We decompose Dot-Product Attention as follows: \begin{equation}\boldsymbol{o}_i = \sum_j a_{i,j}\boldsymbol{v}_j,\qquad a_{i,j} = \frac{e^{s_{i,j}}}{\sum\limits_j e^{s_{i,j}}},\qquad s_{i,j} = \boldsymbol{q}_i^{\top}\boldsymbol{k}_j\end{equation} For simplicity, the scaling factor for $s_{i,j}$ is omitted here. RoPE is applied to $\boldsymbol{q}_i$ and $\boldsymbol{k}_j$: \begin{equation}\boldsymbol{q}_i \to \boldsymbol{\mathcal{R}}_i\boldsymbol{q}_i,\qquad \boldsymbol{k}_j \to \boldsymbol{\mathcal{R}}_j\boldsymbol{k}_j\end{equation} This causes the Attention Logits, $s_{i,j}$, to become: \begin{equation}s_{i,j} = (\boldsymbol{\mathcal{R}}_i\boldsymbol{q}_i)^{\top} (\boldsymbol{\mathcal{R}}_j\boldsymbol{k}_j) = \boldsymbol{q}_i^{\top}\boldsymbol{\mathcal{R}}_i^{\top}\boldsymbol{\mathcal{R}}_j\boldsymbol{k}_j=\boldsymbol{q}_i^{\top}\boldsymbol{\mathcal{R}}_{j-i}\boldsymbol{k}_j\end{equation} That is, $s_{i,j}$ only depends on the relative position $j-i$, thereby achieving a relative position effect through an absolute position form. This transformation process utilizes the property of rotation matrices: $\boldsymbol{\mathcal{R}}_i^{\top}\boldsymbol{\mathcal{R}}_j=\boldsymbol{\mathcal{R}}_{j-i}$.
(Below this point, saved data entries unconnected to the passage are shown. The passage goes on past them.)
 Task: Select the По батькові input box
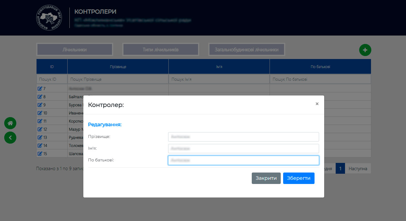coord(243,160)
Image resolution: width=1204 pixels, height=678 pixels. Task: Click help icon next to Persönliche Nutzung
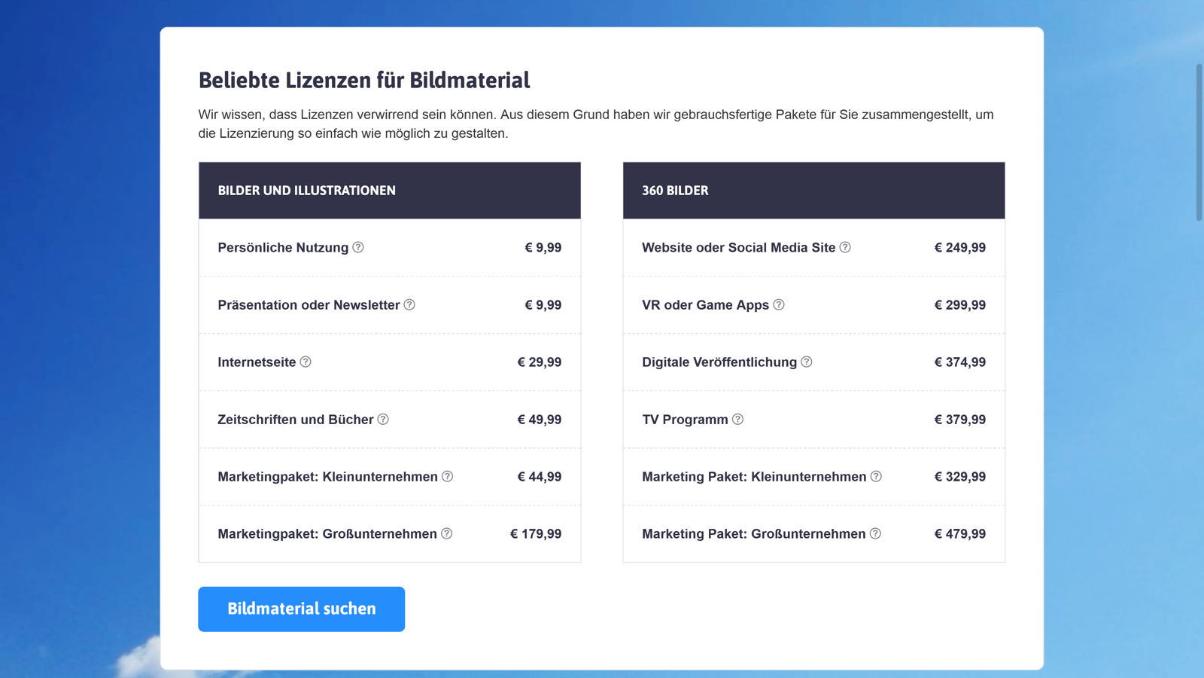click(358, 247)
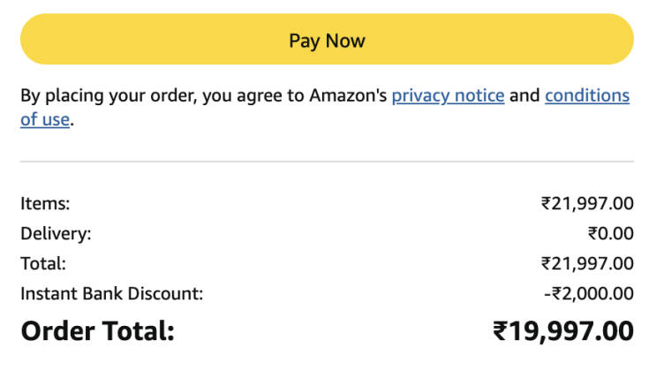The width and height of the screenshot is (664, 371).
Task: Open the conditions of use link
Action: click(586, 95)
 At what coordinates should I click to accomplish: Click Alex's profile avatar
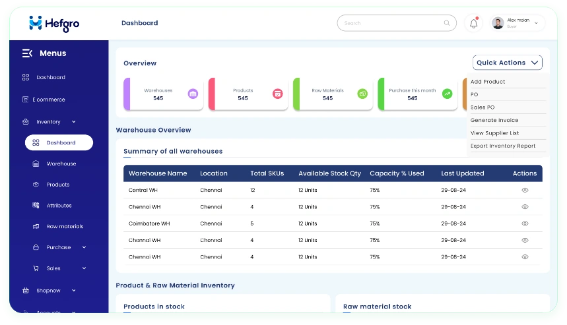click(x=498, y=23)
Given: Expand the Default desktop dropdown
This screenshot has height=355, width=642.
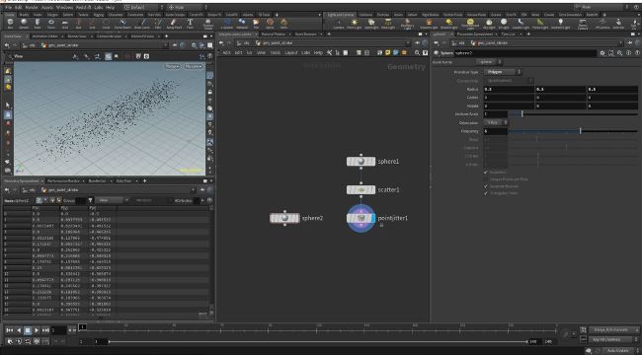Looking at the screenshot, I should (144, 7).
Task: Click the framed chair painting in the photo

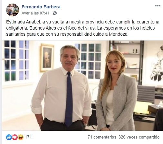Action: [x=47, y=58]
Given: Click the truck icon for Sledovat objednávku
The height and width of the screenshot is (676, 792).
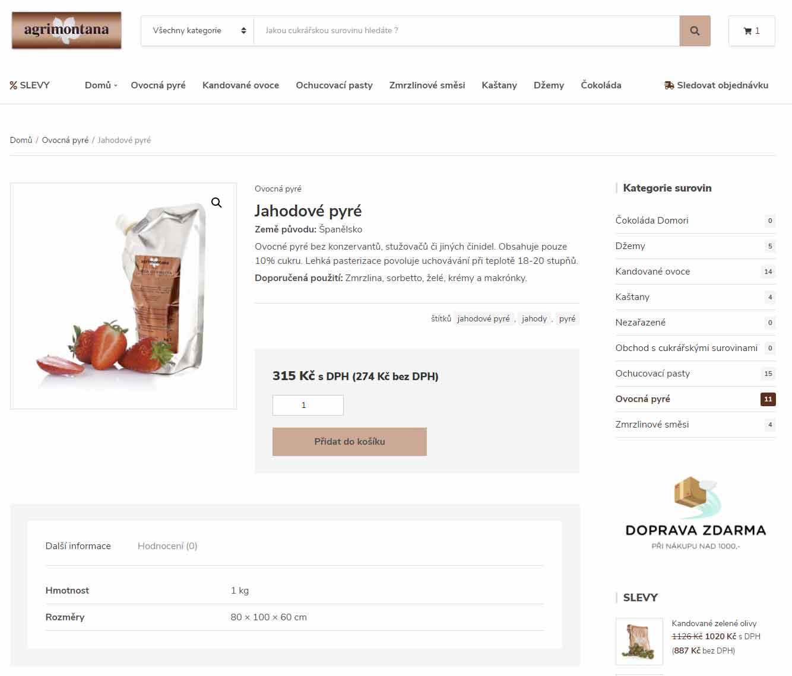Looking at the screenshot, I should 669,85.
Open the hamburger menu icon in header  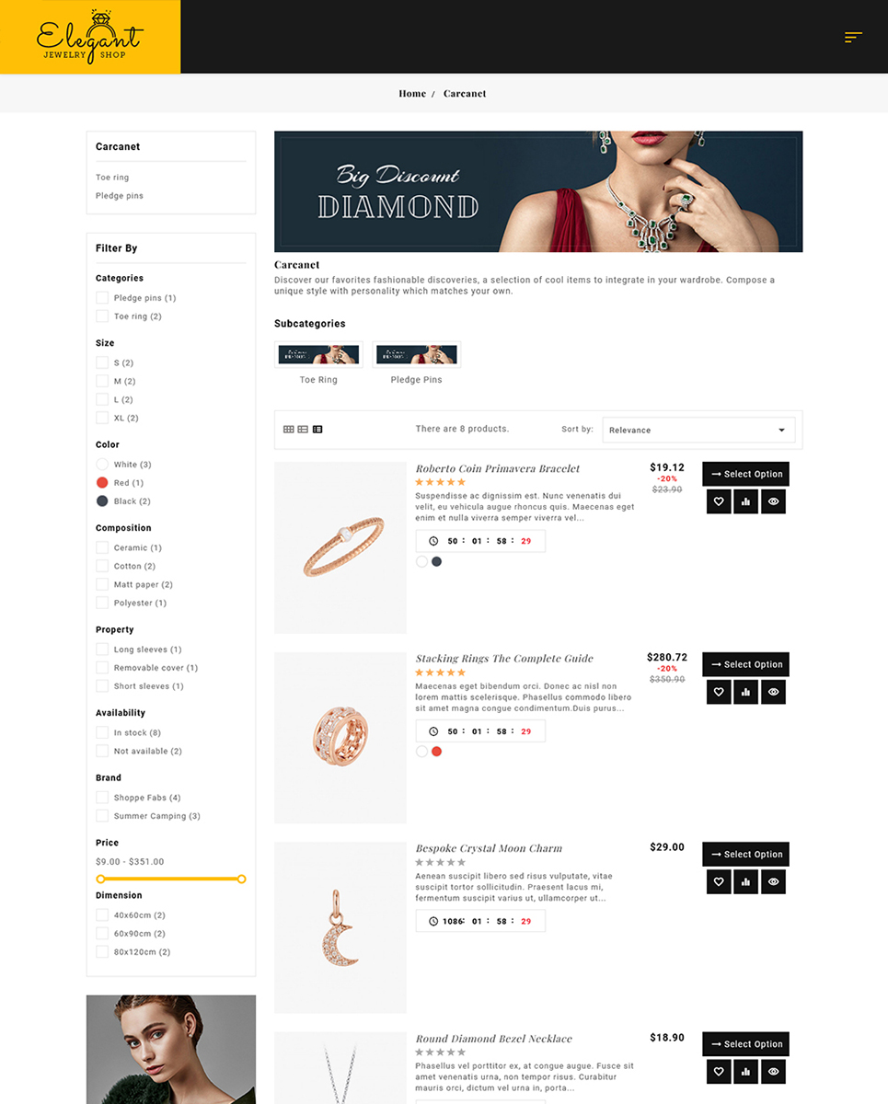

In addition to rotation matrices, we proved in "The Road to Transformer Upgrades: 4. Rotary Positional Encoding for 2D Positions" that the general solution is $\boldsymbol{\mathcal{R}}_i = \boldsymbol{O}^i$, where $\boldsymbol{O}$ is any orthogonal matrix and the superscript represents matrix exponentiation. However, in "The Road to Transformer Upgrades: 6. Completeness Analysis of Rotary Positional Encoding," we also proved that general orthogonal matrix solutions are essentially isomorphic to rotary matrix solutions.

New Usage

What happens if we apply RoPE to $\boldsymbol{v}_j$, i.e., $\boldsymbol{v}_j\to\boldsymbol{\mathcal{R}}_j\boldsymbol{v}_j$? Clearly, the result of the Attention is \begin{equation}\boldsymbol{o}_i = \sum_j a_{i,j} \boldsymbol{\mathcal{R}}_j\boldsymbol{v}_j\label{eq:v-rope-abs}\end{equation} This causes the Attention to explicitly depend on the absolute position $j$. If we only want a generic positional encoding, this might not be a problem; but if we want a relative positional encoding, it fails to meet our objective.

However, there is a simple trick to solve this flaw! We can apply another inverse RoPE to $\boldsymbol{o}_i$: \begin{equation}\boldsymbol{o}_i = \boldsymbol{\mathcal{R}}_i^{\top}\left(\sum_j a_{i,j} \boldsymbol{\mathcal{R}}_j\boldsymbol{v}_j\right)=\sum_j a_{i,j} \boldsymbol{\mathcal{R}}_i^{\top}\boldsymbol{\mathcal{R}}_j\boldsymbol{v}_j=\sum_j a_{i,j} \boldsymbol{\mathcal{R}}_{j-i}\boldsymbol{v}_j\label{eq:vo-rope}\end{equation} In this way, it once again becomes a relative positional encoding! Formally, it still consists of two absolute positional encodings, echoing the logic of existing RoPE. Therefore, we call it the "Second Type of Rotary Positional Encoding," or more intuitively, "VO-RoPE," because it adds RoPE to both the Value and the Output. Correspondingly, standard RoPE can be called "QK-RoPE."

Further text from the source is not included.